Project 5

Overview

This project was all about Diffusion and the neural network implementation, UNet, which allows us to denoise an image of random noise into an actual image.

Project 5A

Overview

The first part of the project uses the DeepFloyd model's parameters and implementation to make our own denoisers and also do different things with these denoisers. The focus here is to rebuild the sampling model using the already trained model. Throughout this project, I always reseed with seed=1729 before running any sampling/random process.

1.0: Using DeepFloyd

Approach

For this first section, we only had to make a prompt and obtain its text embedding, which the DeepFloyd model also provides, and sample the model for the following images. The prompts used are: “an oil painting of a snowy mountain village", “a man wearing a hat", and “a rocket ship". The model has two parts: the first one samples the image and the second one upsamples the output of the first part since this output is only 64 x 64 pixels. Furthermore, by increasing the number of steps that the model can perform in the sampling and upsampling process, the better/more detailed images it can generate. This can be seen in the rocket images where the number of inference steps is 50.

Results

I made both images appear to have the same size but notice that the pictures on the left are more pixelated; these are the ones that were not upsampled.

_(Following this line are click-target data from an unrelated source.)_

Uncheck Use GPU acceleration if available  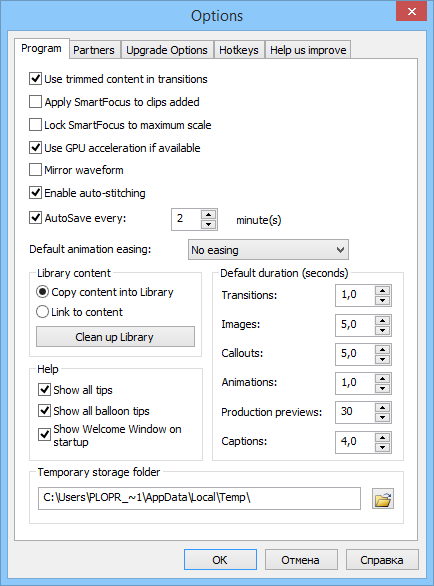click(35, 148)
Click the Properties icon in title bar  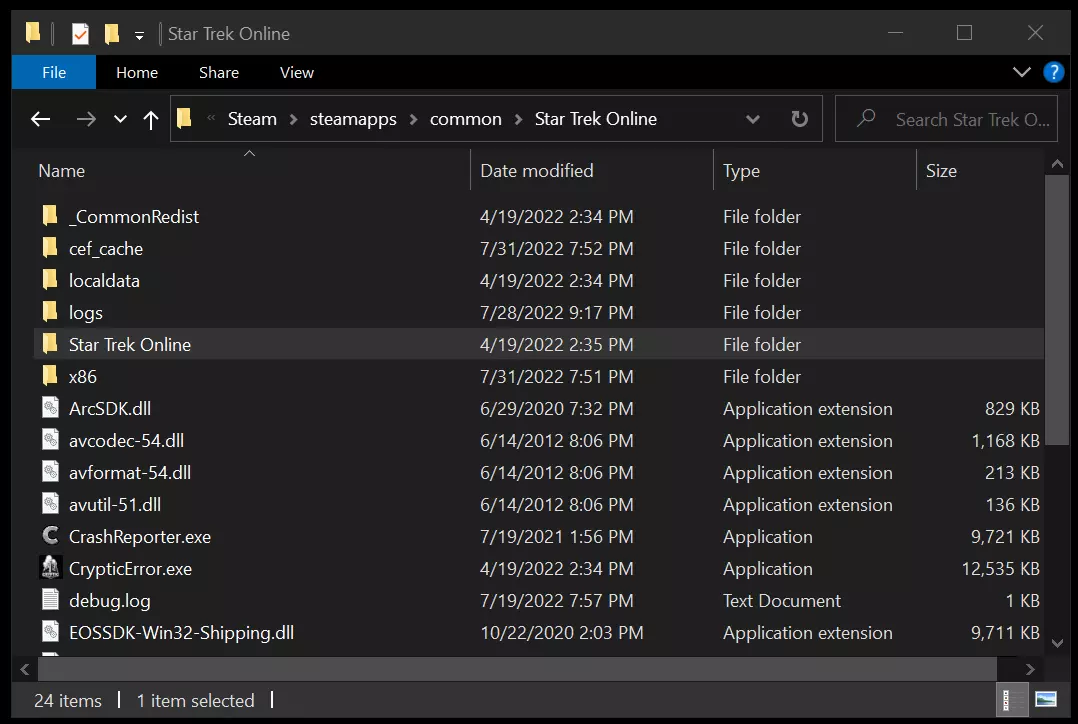[x=80, y=34]
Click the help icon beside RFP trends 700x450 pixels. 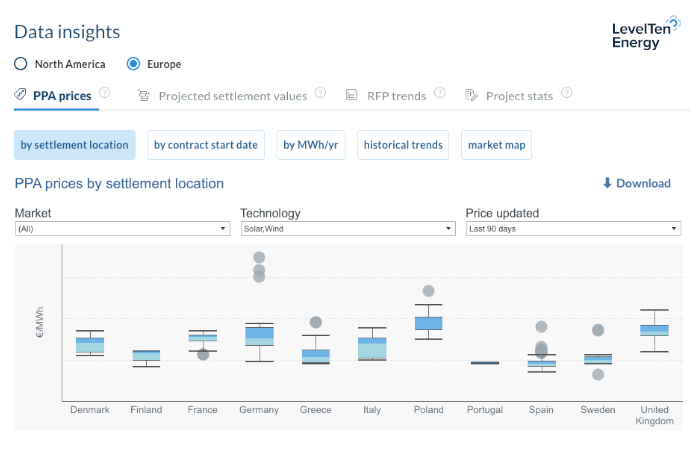click(x=439, y=93)
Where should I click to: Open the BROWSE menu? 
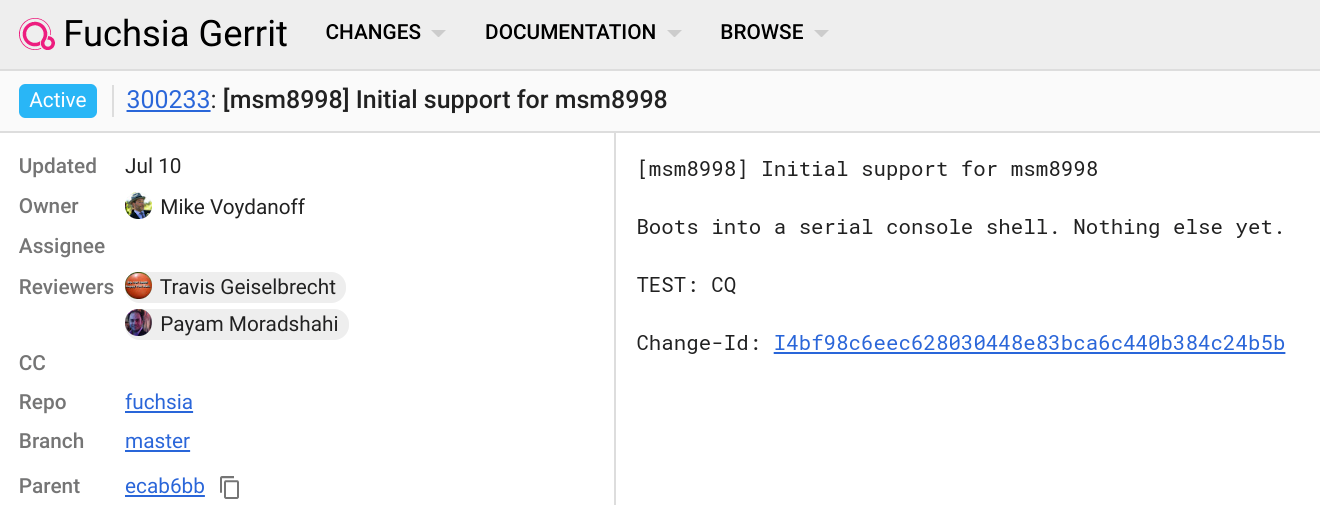coord(761,32)
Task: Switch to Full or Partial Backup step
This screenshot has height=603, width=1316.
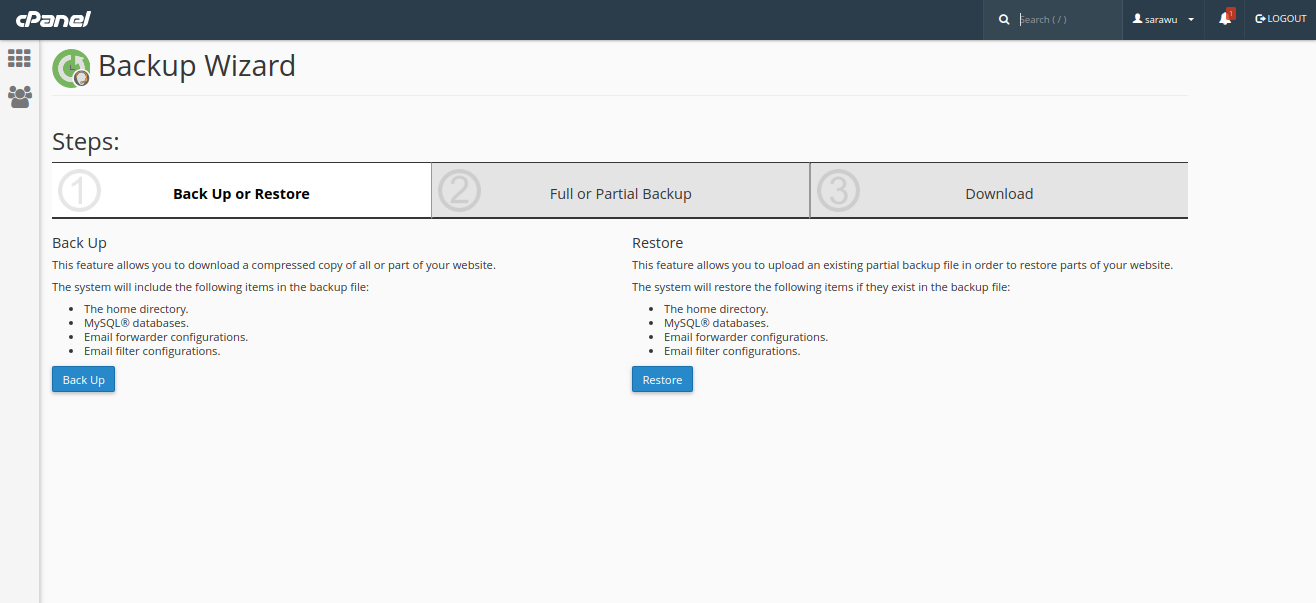Action: coord(620,194)
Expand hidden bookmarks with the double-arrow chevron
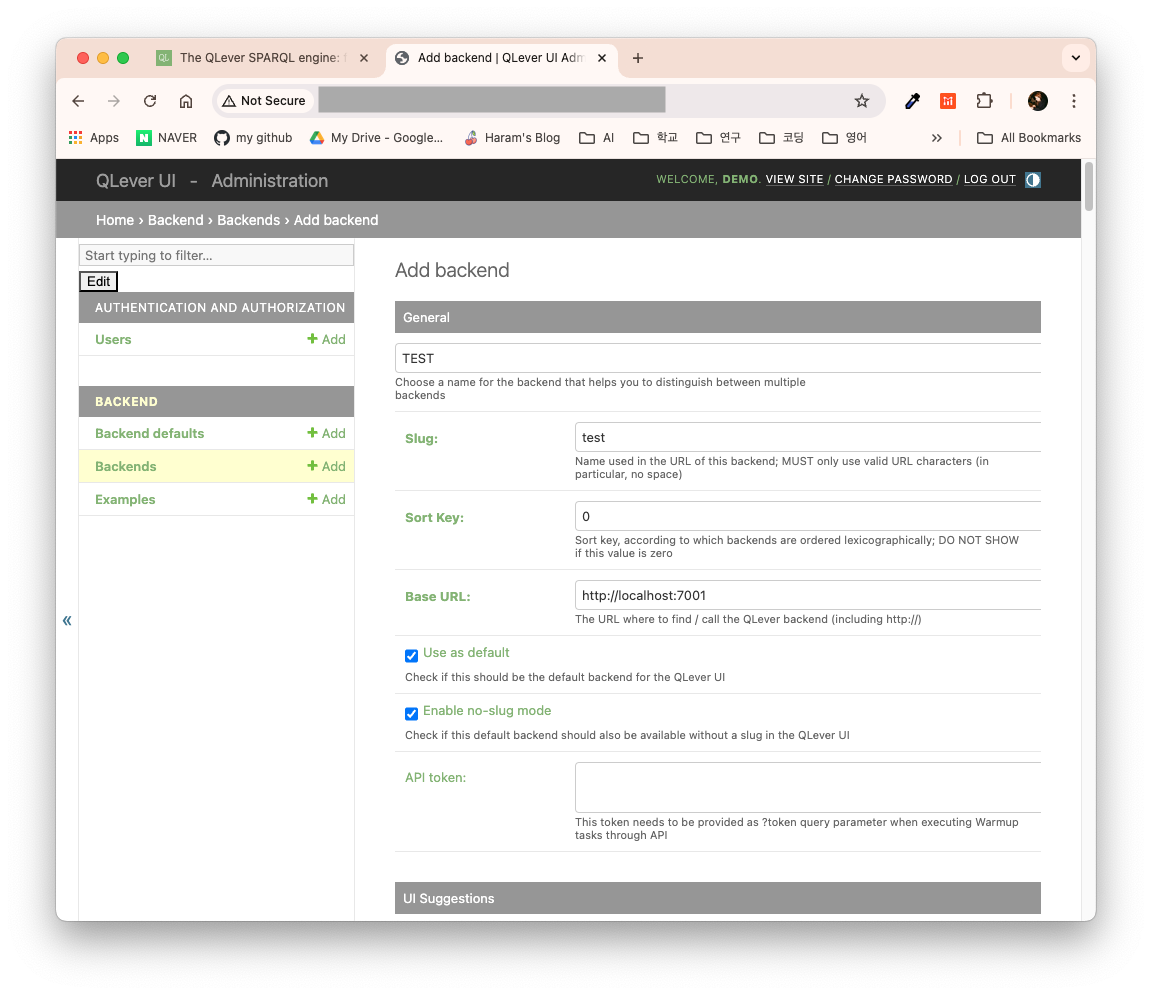The height and width of the screenshot is (995, 1152). click(936, 137)
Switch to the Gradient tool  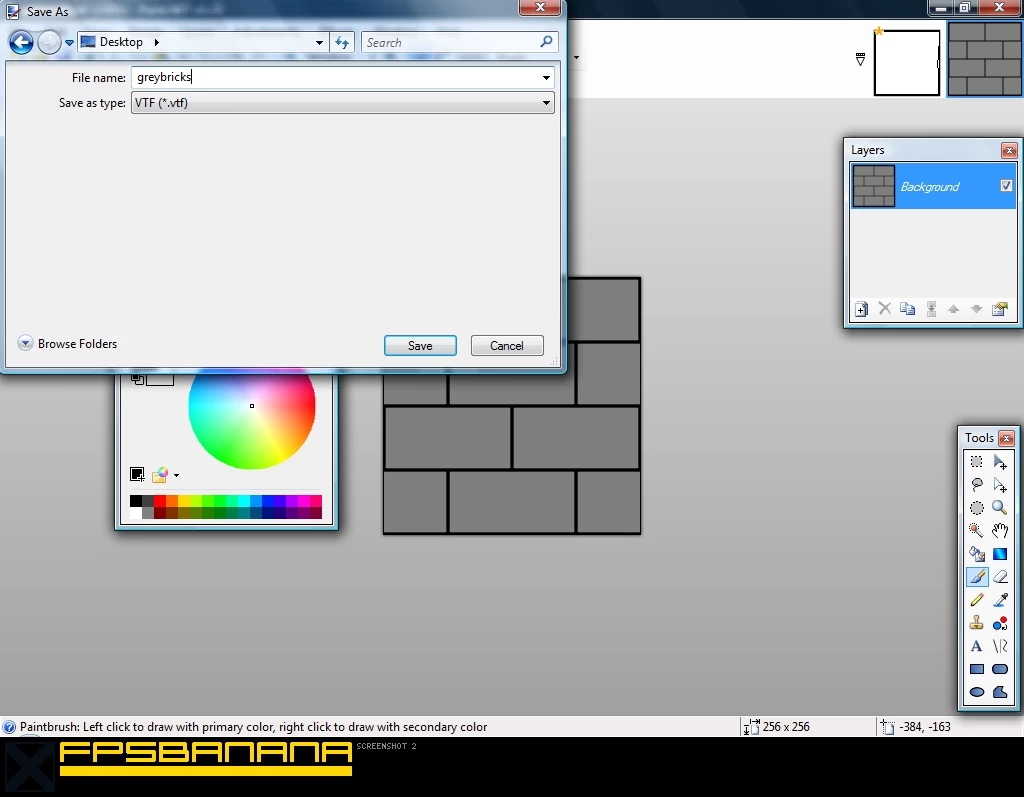point(1000,553)
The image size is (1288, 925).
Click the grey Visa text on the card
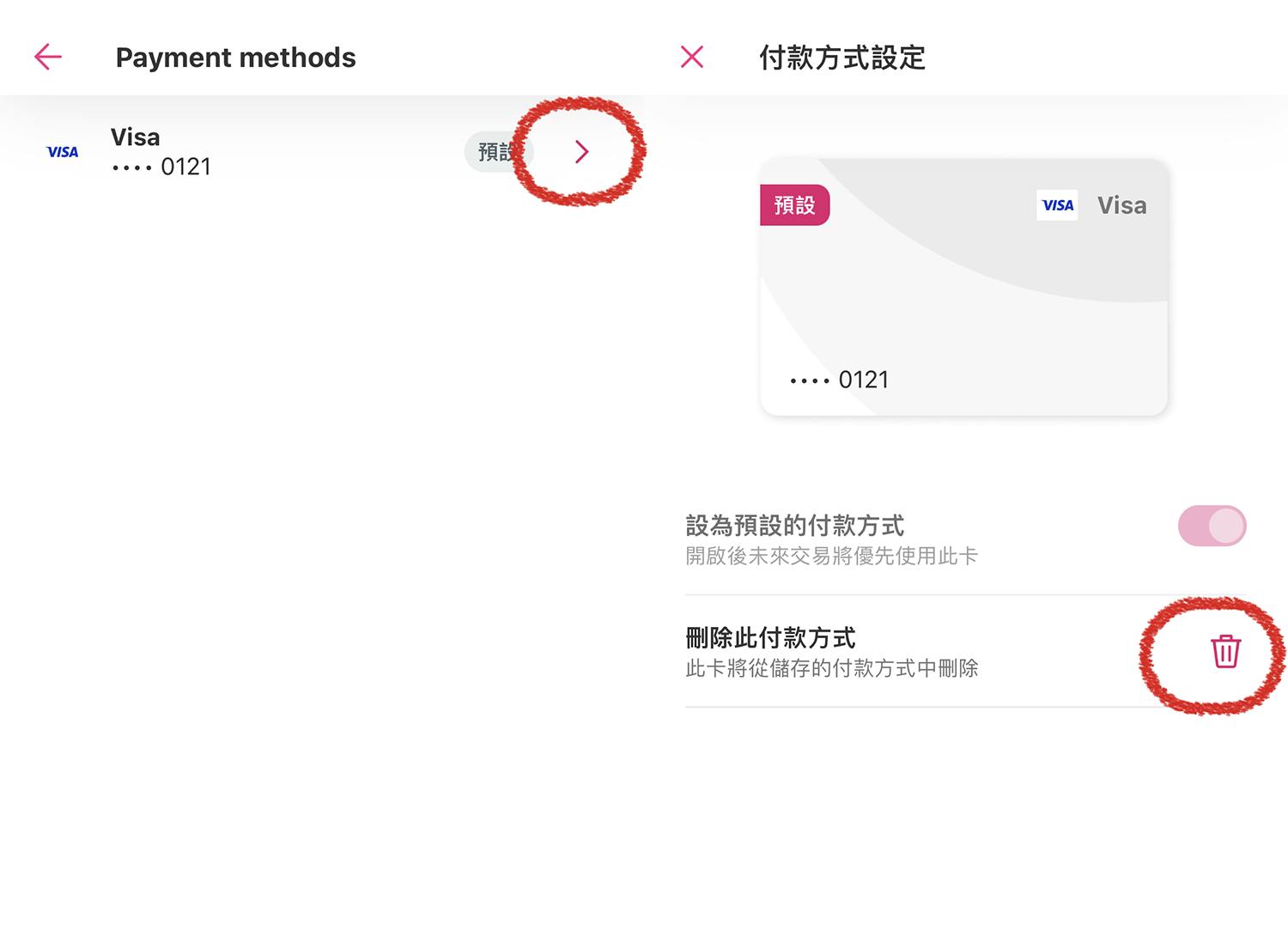tap(1121, 205)
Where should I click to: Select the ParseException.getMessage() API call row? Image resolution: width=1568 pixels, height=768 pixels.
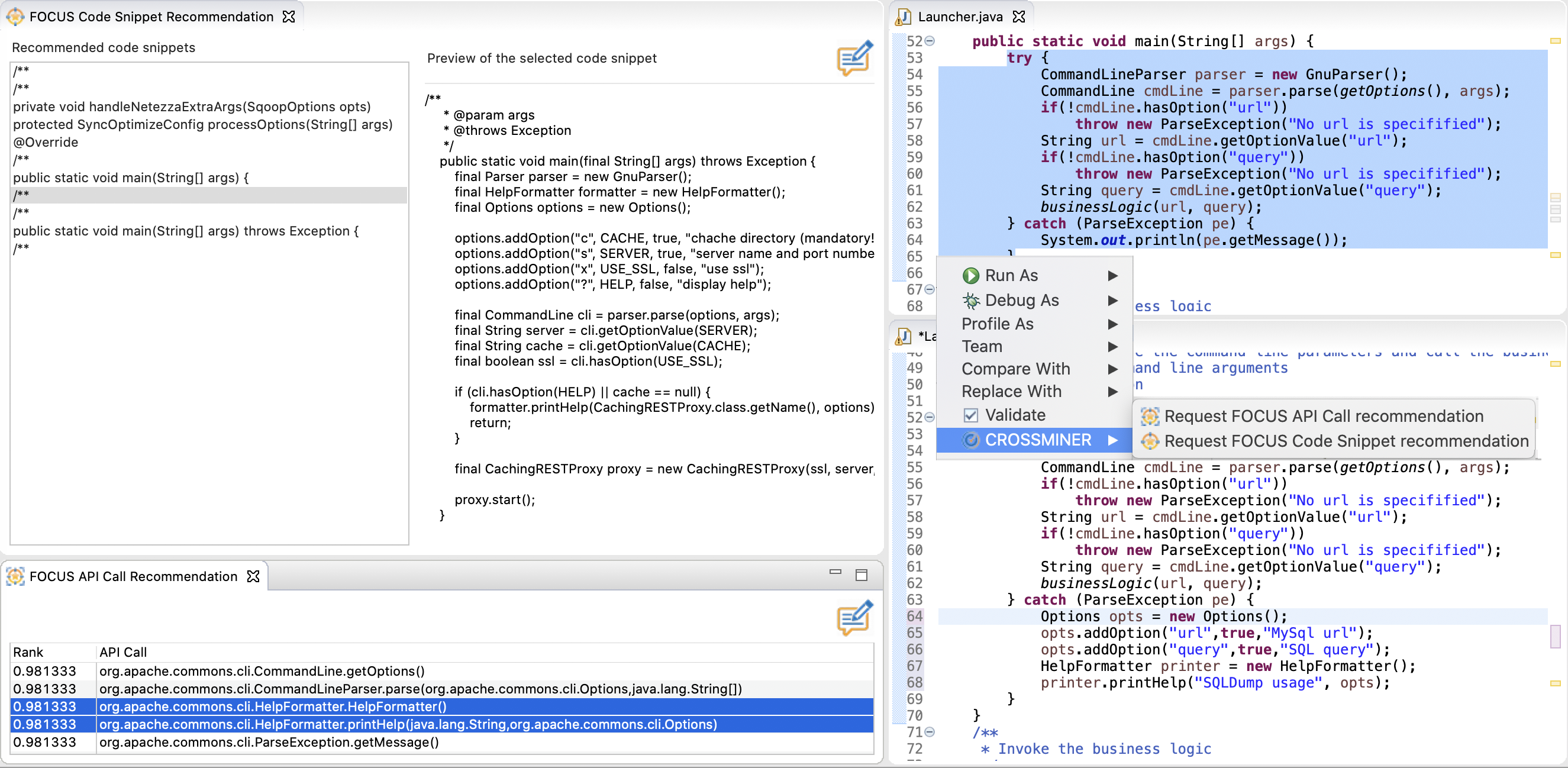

an oil painting of a snowy mountain village

a man wearing a hat

a rocket ship (20)

a rocket ship (50)

1.1: Forward Process

Approach

For this section, we implement the noising function which adds a certain amount of noise to an image. The scaling is determined by already trained parameters in the DeepFloyd model. The formula for this is: \[ x_t = \sqrt{\overline{\alpha}_t} \, x_0 + \sqrt{1- \overline{\alpha}_t} \, \epsilon \qquad \epsilon \sim \mathcal{N}(0,1) \] where \(t\) can go from 1 to 1000, and a higher \(t\) corresponds to a noiser image. Using the provided test image, add noise for \(t = 250, 500, 750\).

Results

t=0 t=250 t=500 t=750

1.2: Classical Denoise

Approach

Usually, we would denoise a picture by applying a Gaussian blur filter (low pass filter with kernel size 7 and sigma 2) to the image. We do this because noise tends to be high frequency, so it gets filtered out whenever we apply this blur. Below are the results.

Results

t=250 t=500 t=750

1.3: One-Step Denoise

Approach

The denoising done previously is not very good, so let's use the Diffusion model. The Diffusion model can predict the amount of noise in the image so that it can be removed. This is where the UNet, the main neural network component/architecture, of the model resides. It was trained so that it can predict the noise in an image given the noisy image and the current time step \(t\). This uses the same formula as 1.1, but we solve for \(x_0\), so we have \[ \hat{x}_0 = \frac{1}{\sqrt{\overline{\alpha}_t}} (x_t - \sqrt{1- \overline{\alpha}_t} \, \hat{\epsilon}) \] where \(\hat{\epsilon}\) is the predicted noise in the image. Notice that this will be an approximate image since the model is making a prediction. This can be seen below where the original noisier image looks very different to the original. However, the model removed the noise a lot better than Gaussian blurring did.

Results

t=250 t=500 t=750

1.4: Iterative Denoise

Approach

Diffusion models are designed to iteratively denoise an image, step-by-step, instead of just taking one huge leap. We implement that part of the model here using the following formula: \[x_{t'} = \frac{\sqrt{\overline{\alpha}_{t'}} \, \beta_t}{1-\overline{\alpha}_{t}}\hat{x}_0 + \frac{\sqrt{\alpha_t}(1-\overline{\alpha}_{t'})}{1-\overline{\alpha}_{t}}x_t + v_\sigma \] where \(t > t', \,\, \alpha_t = \overline{\alpha}_t/\overline{\alpha}_{t'}, \,\, \beta_t = 1-\alpha_t\), \(\hat{x}_0\) is the current prediction for the original image using \(x_t\), so the equation written in section 1.3, and \(v_\sigma\) is the predicted variance in the noise. Recall that we want to go from larger to smaller \(t\).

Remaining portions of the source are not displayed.